Such habits are not wholly incompatible with wisdom or generosity, and the devil’s advocate would not advance them against their possessor’s canonization; none the less, in everyday life they make against your enjoying a chat with their possessor: and as for Kennaston’s undeniable mental gifts, there is no escaping, at times, the gloomy suspicion that fiddling with pens and ink is, after all, no fit employment for a grown man.
Felix Kennaston, to fix the word, was inadequate. His books apart, he was as a human being a failure. Indeed, in some inexpressible fashion, he impressed you as uneasily shirking life. Certainly he seemed since his marriage to have relinquished all conversational obligations to his wife. She had a curious trick of explaining him, before his face—in a manner which was not unreminiscent of the lecturer in “side-shows” pointing out the peculiarities of the living skeleton or the glass-eater; but it was done with such ill-concealed pride in him that I found it touching, even when she was boring me about the varieties of food he could not be induced to touch or his finicky passion for saving every bit of string he came across.

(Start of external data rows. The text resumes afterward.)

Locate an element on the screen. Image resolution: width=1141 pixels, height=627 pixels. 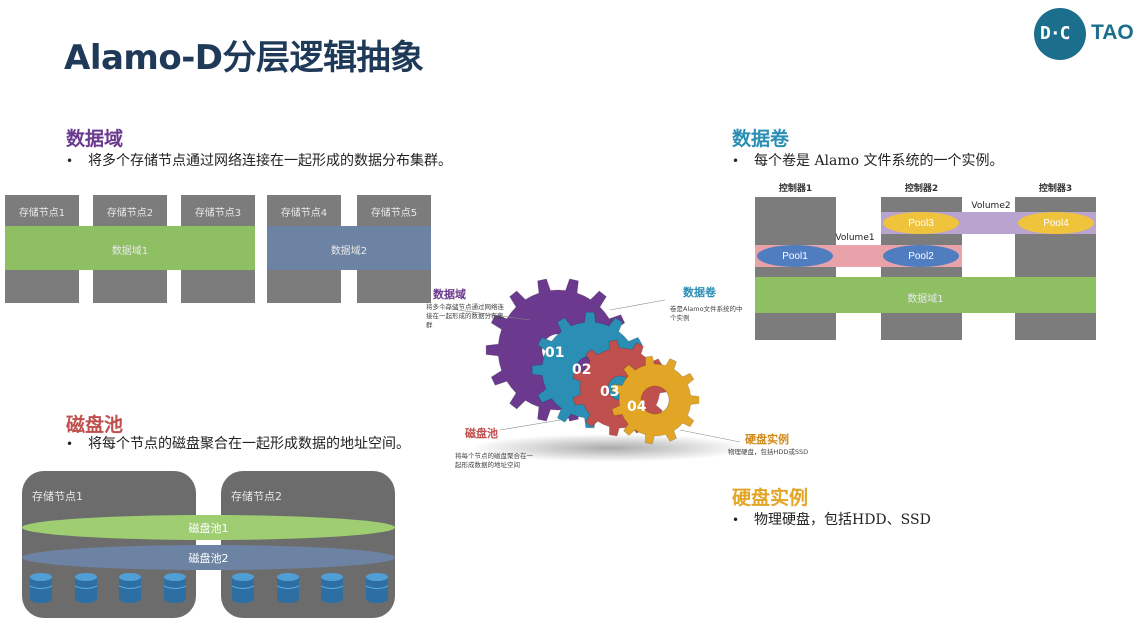
pool-2-label: Pool2 is located at coordinates (921, 256).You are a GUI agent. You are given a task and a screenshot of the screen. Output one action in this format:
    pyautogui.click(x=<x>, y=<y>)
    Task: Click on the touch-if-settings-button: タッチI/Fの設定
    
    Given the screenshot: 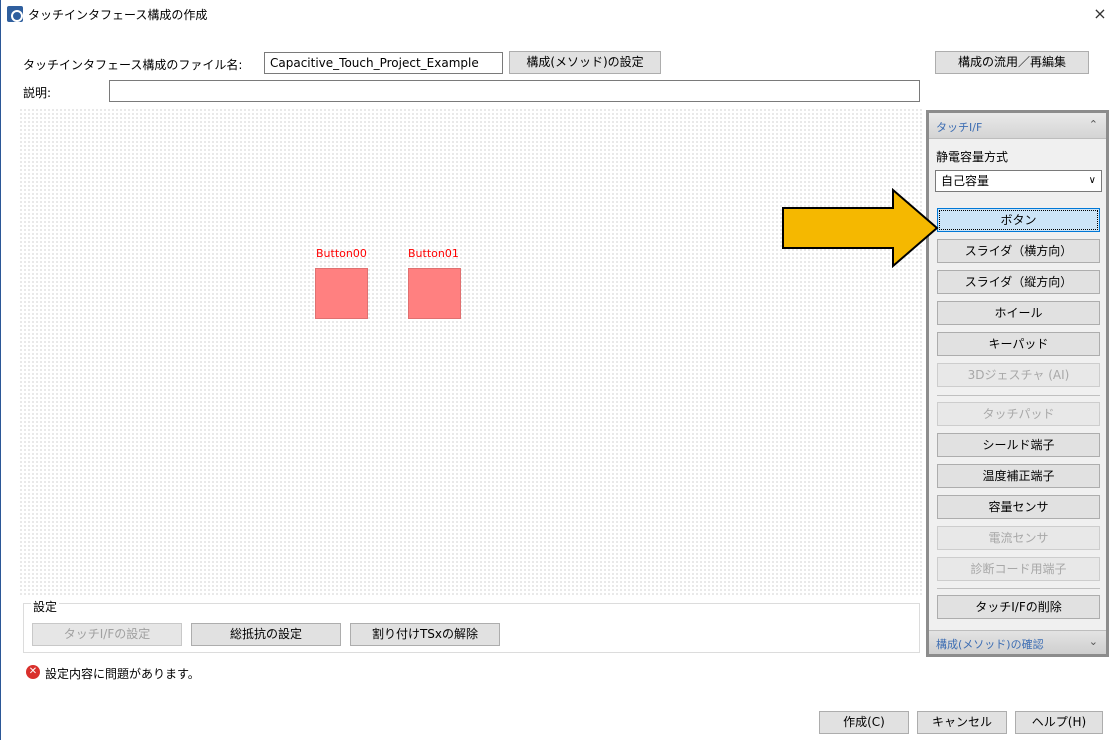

That suggests a minor mystery: many women had been fond of Felix Kennaston; and I have yet to find a man who liked him even moderately, to offset the host who marveled, with unseemly epithets, as to what these women saw in him. My wife explains it, rather enigmatically, that he was “just a twoser”; and that, in addition, he expected women to look after him, so that naturally they did. To her superior knowledge of the feminine mind I can but bow: with the addition (quoting the same authority) that a “twoser” is a trousered individual addicted to dumbness in company and the very thrilliest sort of play-acting in tête-à-têtes.
At all events, I never quite liked Felix Kennaston—not even after I came to understand that the man I knew in the flesh was but a very ill-drawn likeness of Felix Kennaston. After all, that is the whole sardonic point of his story—and, indeed, of every human story—that the person you or I find in the mirror is condemned eternally to misrepresent us in the eyes of our fellows. But even with comprehension, I never cordially liked the man; and so, it may well be that his story is set down not all in sympathy.
With which Gargantuan parenthesis, in equitable warning, I return again to his story.
III
Of Idle Speculations in a Library
FELIX KENNASTON did not write very long that night. He fell idly to the droll familiar wondering how this dull fellow seated here in this luxurious room could actually be Felix Kennaston....
He was glad this spacious and subduedly-glowing place, and all the comfortable appointments of Alcluid, belonged to him. He had seen enough of the scrambling hand-to-mouth makeshifts of poverty, in poverty’s heart-depressing habitations, during the thirty-eight years he weathered before the simultaneous deaths, through a motor accident, of a semi-mythical personage known since childhood as “your Uncle Henry in Lichfield,” and of Uncle Henry’s only son as well, had raised Felix Kennaston beyond monetary frets. As yet Kennaston did not very profoundly believe in this unlooked-for turn; and in the library of his fine house in particular he had still a sense of treading alien territory under sufferance.
Yet it was a territory which tempted exploration with alluring vistas. Kennaston had always been, when there was time for it, “very fond of reading,” as his wife was used to state in tones of blended patronage and apology. Kathleen Kennaston, in the old days of poverty, had declaimed too many pilfered dicta concerning literary matters to retain any liking for them.